2. Two-dimensional spatial positioning as a means for reflection in design

The task of this study is to build a interactive system using two-dimensional positioning to reflect the object in early phase design. Using writing as a case.

Within this study a name was brought up repeatedly: Donald Alan Schön who was a philosopher and professor in urban planning at the Massachusetts Institute of Technology who developed the concept of reflective practice.

They firstly proposed a fact which is: design should be as a reflective conversation with the materials of reflection.

The Problem is: many existing computer based design support tools ignores the fluidity and tentative exploration of the designer.

Then they gave their solution:

Case study: Why pencil and paper are still drawing artists’ interest to use them given so many computer based tools?

Answers: 1.directness: it is indirect to interact with Computer than with freehand sketching tools like pencils.

2.commitment: The levels of abstraction on Computer is very limited

After all: in order to support a design in the early phase, the system must provide a designer with a representational means for reflection that is direct and requires minimum commitment.

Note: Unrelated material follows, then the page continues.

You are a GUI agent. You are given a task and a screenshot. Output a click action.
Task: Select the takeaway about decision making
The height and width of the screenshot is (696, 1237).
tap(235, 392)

Argument: two dimensional positioning is as useful for writing as sketching for architectural design.

How it performs:

ART allow designers to be engaged in reflection in and on action.

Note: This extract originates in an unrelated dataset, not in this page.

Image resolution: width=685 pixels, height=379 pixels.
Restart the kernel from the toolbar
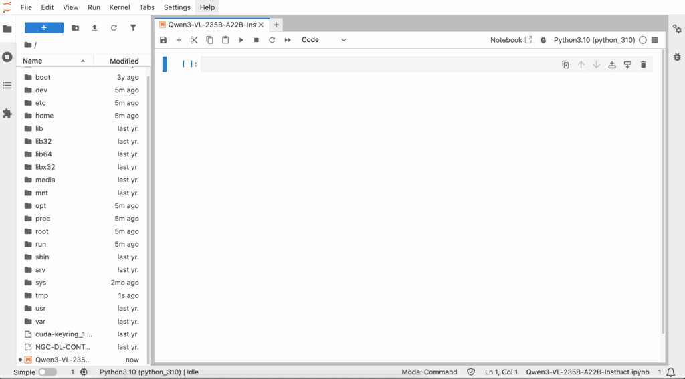(272, 40)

Reflection on: on a upper level — — → Position as a state

Reflection in: on a lower level where more details lie. — — → Positioning as an action

Externalization in Design: it tracks and records our thoughts in design process.

It solves two problems: 1. how to make it easier for designers to express what they want to express with directness and minimum commitment 2. how to make it easier for designers to perceive what they want to express with directness and minimum commitment.

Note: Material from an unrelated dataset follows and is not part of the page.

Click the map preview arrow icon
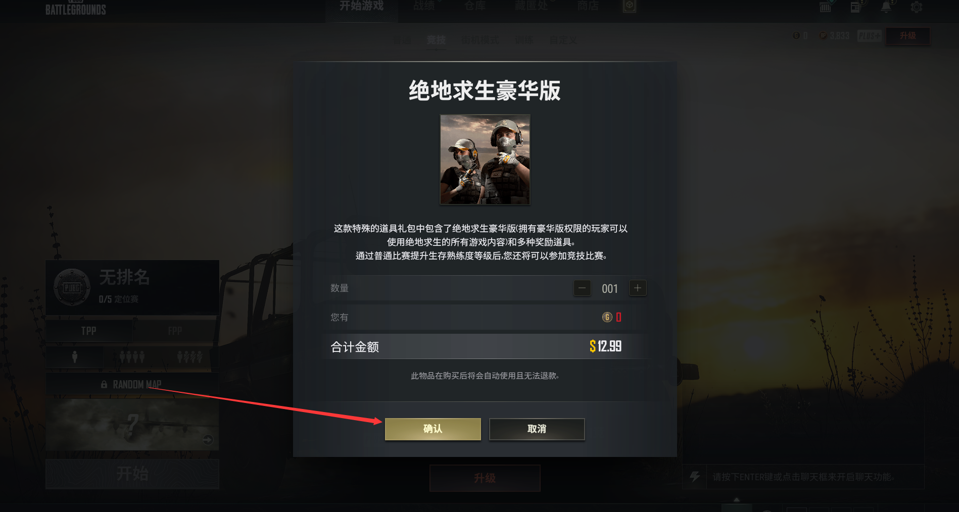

This ART system study I see is more like an a expansion of Marshall’s ecology which perfectly addressed that one question proposed by Dr.Marshall:

gathering these varied personal annotations.

3. Promoting Reflection and Interpretation in Education: Curating Rich Bookmarks as Information Composition

This work I see is like a perfect implementation and also an advancement of the previous two works.

Within this study, Dr.Kerne developed a metadata model called Rich Bookmark, and an information curator and displayer called InfoComposer. And using this tool they conducted a series meaningful research on how it can amplifies student’s reflections and interpretations on course: The Design Process: Creativity and Entrepreneurship.

After all, it appears that using InfoComposer can sharply increases student’s creativity on design.

As it said: It helped students engage in cycles of collecting and organizing information, leading to more novel and varied ideas. Students made decisions about what to collect through reflections upon their information compositions. Students derived new interpretations while exploring metadata and organizing rich bookmarks.

Conclusions: In sum, these three papers developed a three-phase conceptual model to application development process. Dr.Marshall proposed the primitive model and built a system for using annotations. The Japanese researchers inherited the idea of hypertext annotations and use it to amplify the talk-back in early phase design. And Dr.Kerne’s work combined those two as Rich Bookmark in InfoComposer helped students increase their reflections and interpretations in design.